Sources of OA biomed articles in 2005

Mamiko Matsubayashi and six co-authors, Status of open access in the biomedical field in 2005, Journal of the Medical Library Association, January 2009.

Objectives:  This study was designed to document the state of open access (OA) in the biomedical field in 2005.

Methods:  PubMed was used to collect bibliographic data on target articles published in 2005. PubMed, Google Scholar, Google, and OAIster were then used to establish the availability of free full text online for these publications. Articles were analyzed by type of OA, country, type of article, impact factor, publisher, and publishing model to provide insight into the current state of OA.

Results:  Twenty-seven percent of all the articles were accessible as OA articles. More than 70% of the OA articles were provided through journal websites. Mid-rank commercial publishers often provided OA articles in OA journals, while society publishers tended to provide OA articles in the context of a traditional subscription model. The rate of OA articles available from the websites of individual authors or in institutional repositories was quite low.

Discussion/Conclusions:  In 2005, OA in the biomedical field was achieved under an umbrella of existing scholarly communication systems.

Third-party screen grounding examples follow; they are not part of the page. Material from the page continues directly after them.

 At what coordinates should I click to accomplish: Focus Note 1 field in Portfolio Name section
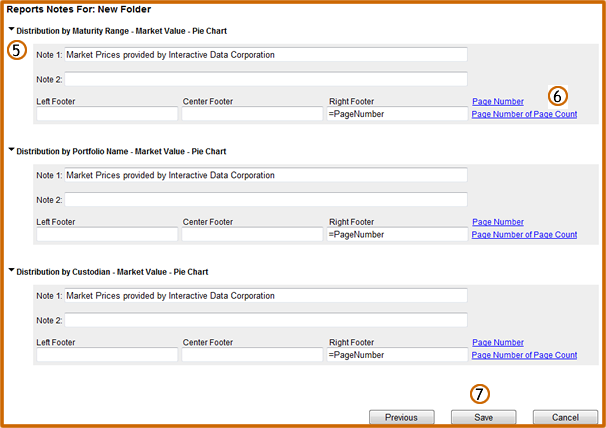pyautogui.click(x=266, y=175)
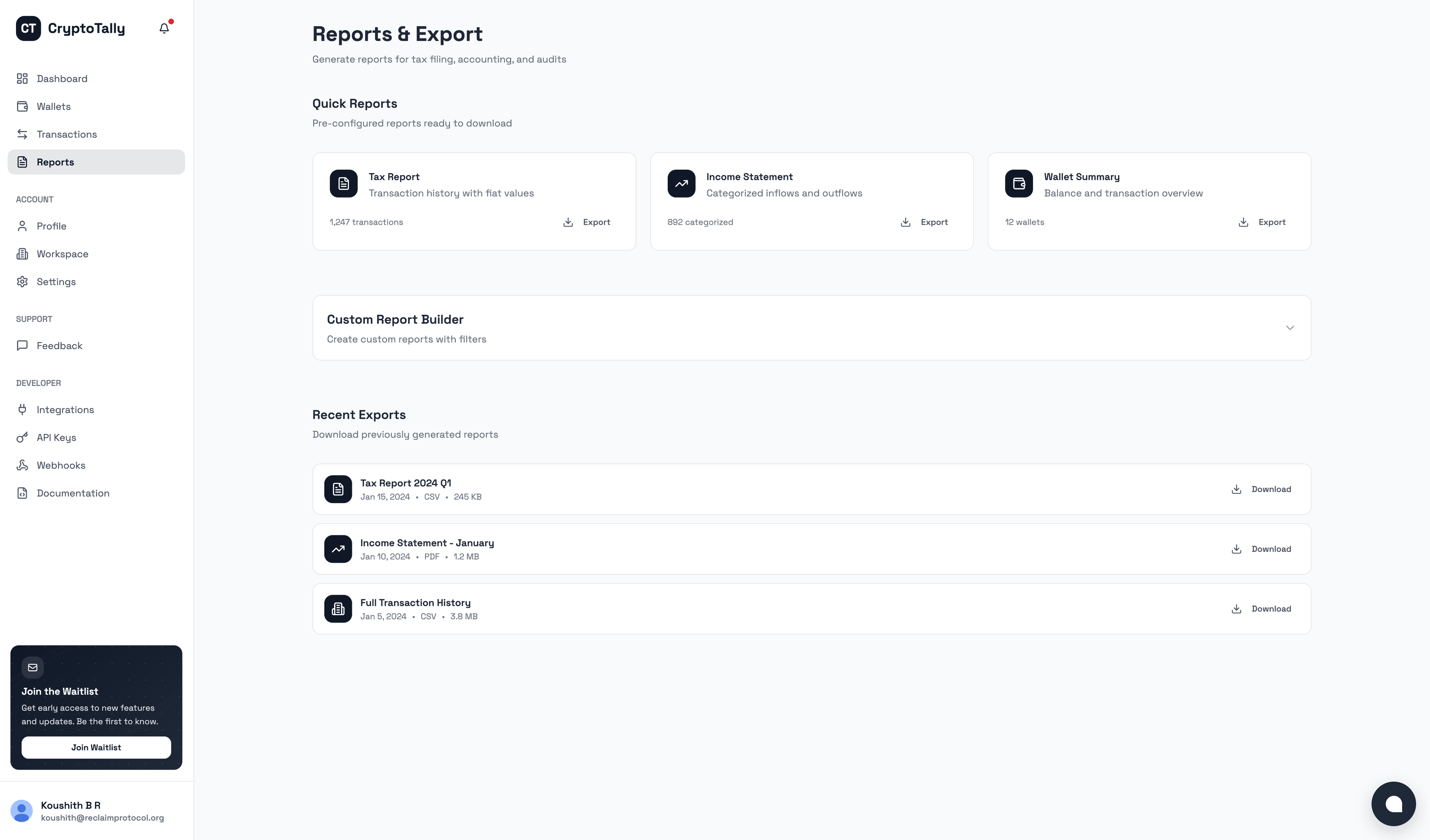Click the Feedback speech bubble icon

coord(22,345)
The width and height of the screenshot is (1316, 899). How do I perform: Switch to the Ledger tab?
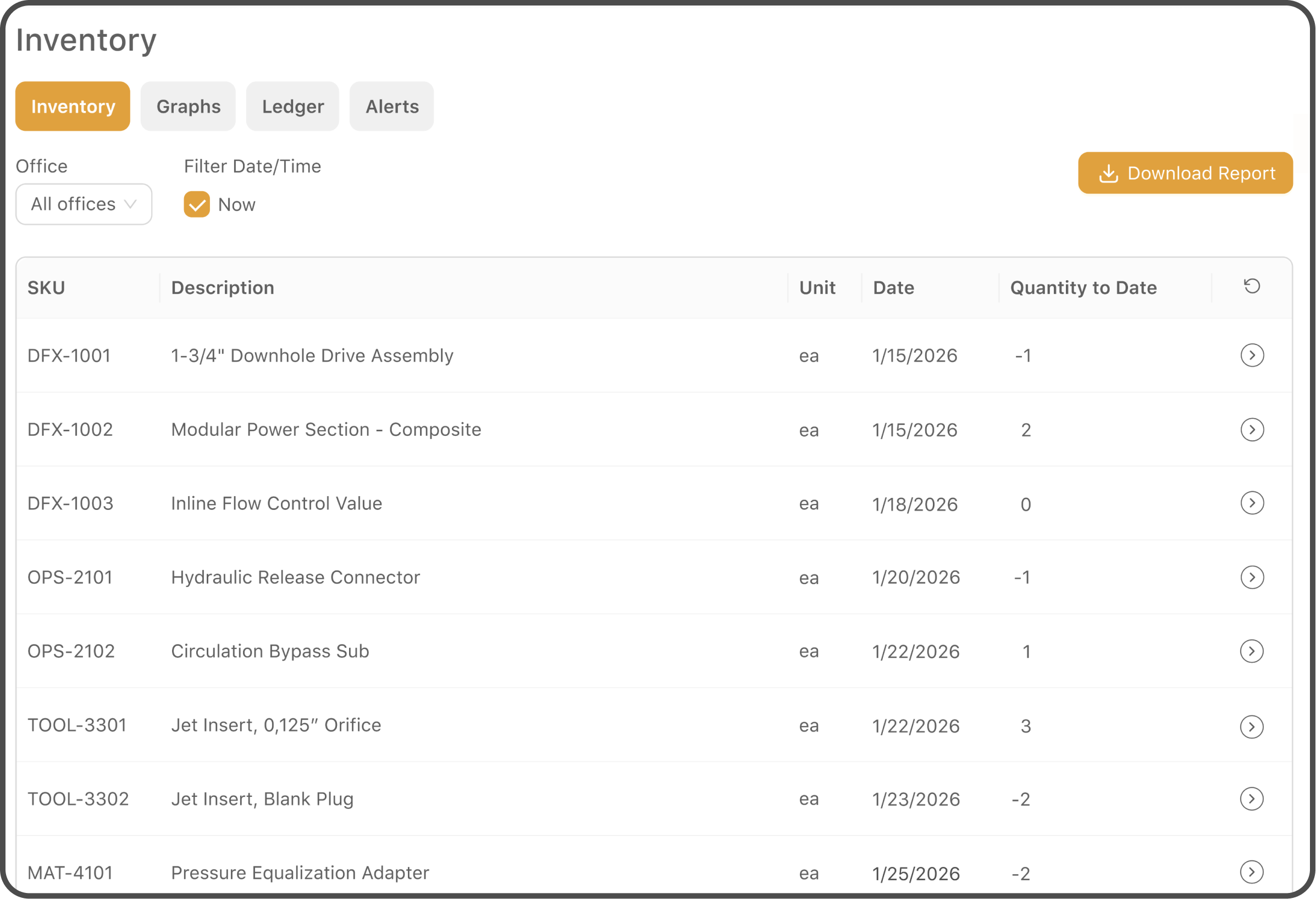pos(292,106)
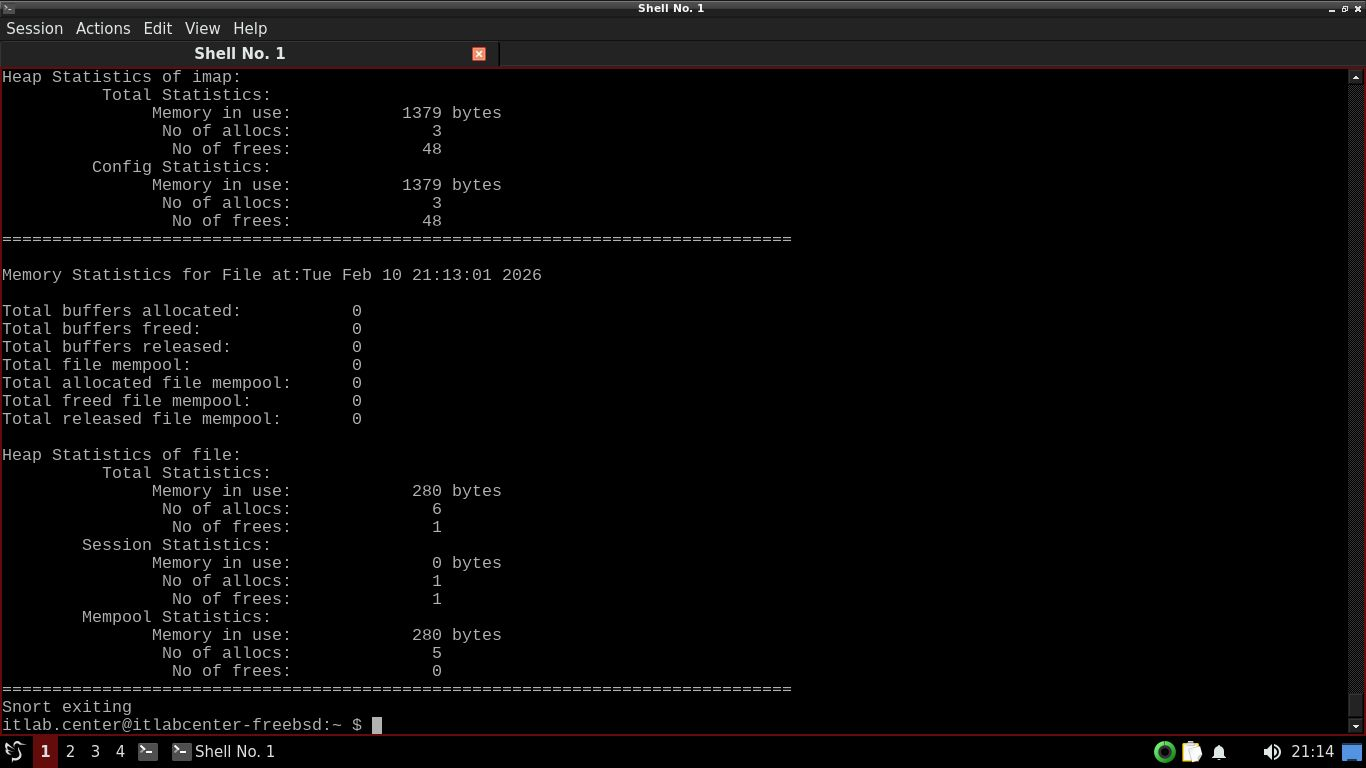The width and height of the screenshot is (1366, 768).
Task: Switch to workspace 4
Action: (120, 751)
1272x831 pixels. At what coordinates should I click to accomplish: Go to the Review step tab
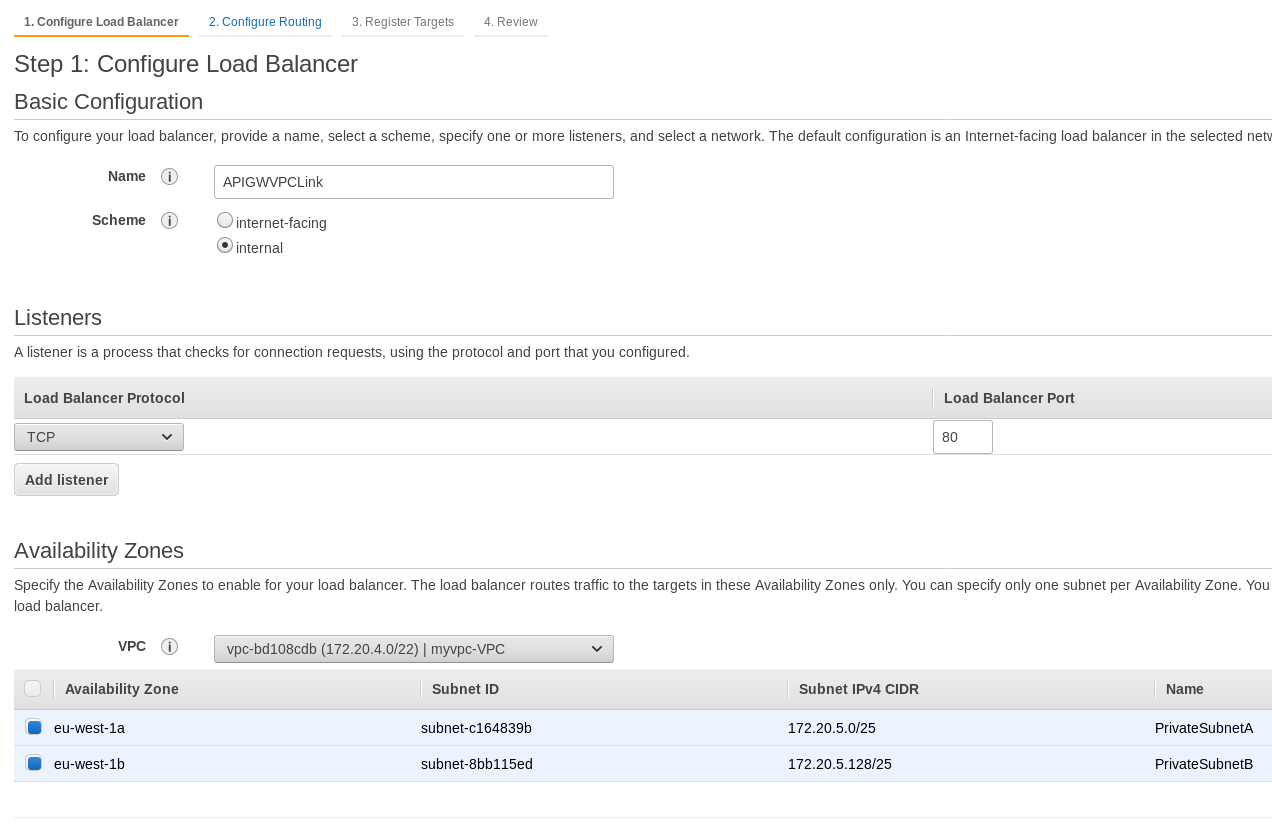510,21
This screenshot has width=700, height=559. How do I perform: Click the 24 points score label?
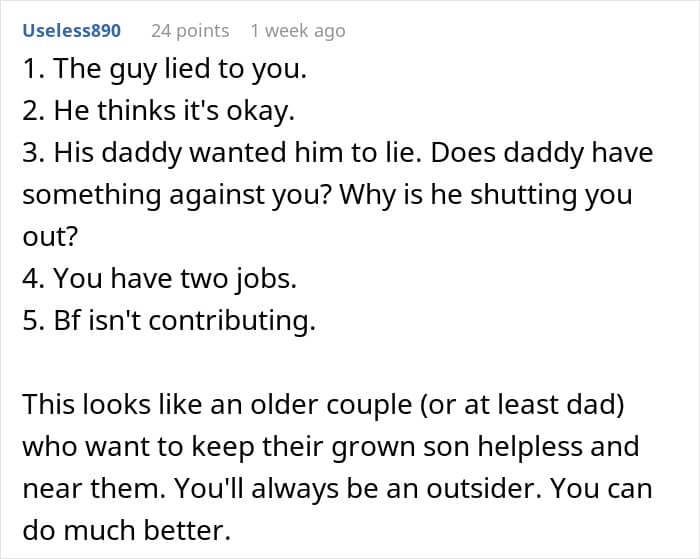click(190, 31)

Typically, OA articles were published as part of subscription journals published by scholarly societies. OA journals published by BioMed Central contributed to a small portion of all OA articles.

Here's an unexpected finding not evident from the abstract: 

Fewer OA articles in our sample were published in full OA journals (37.2%) than in traditional subscription journals (62.8%) [a category including hybrid OA journals]....

PS:  Also note that in first third of 2005, no form of the NIH policy had yet taken effect, and in the second two thirds only the low-compliance voluntary form was in effect.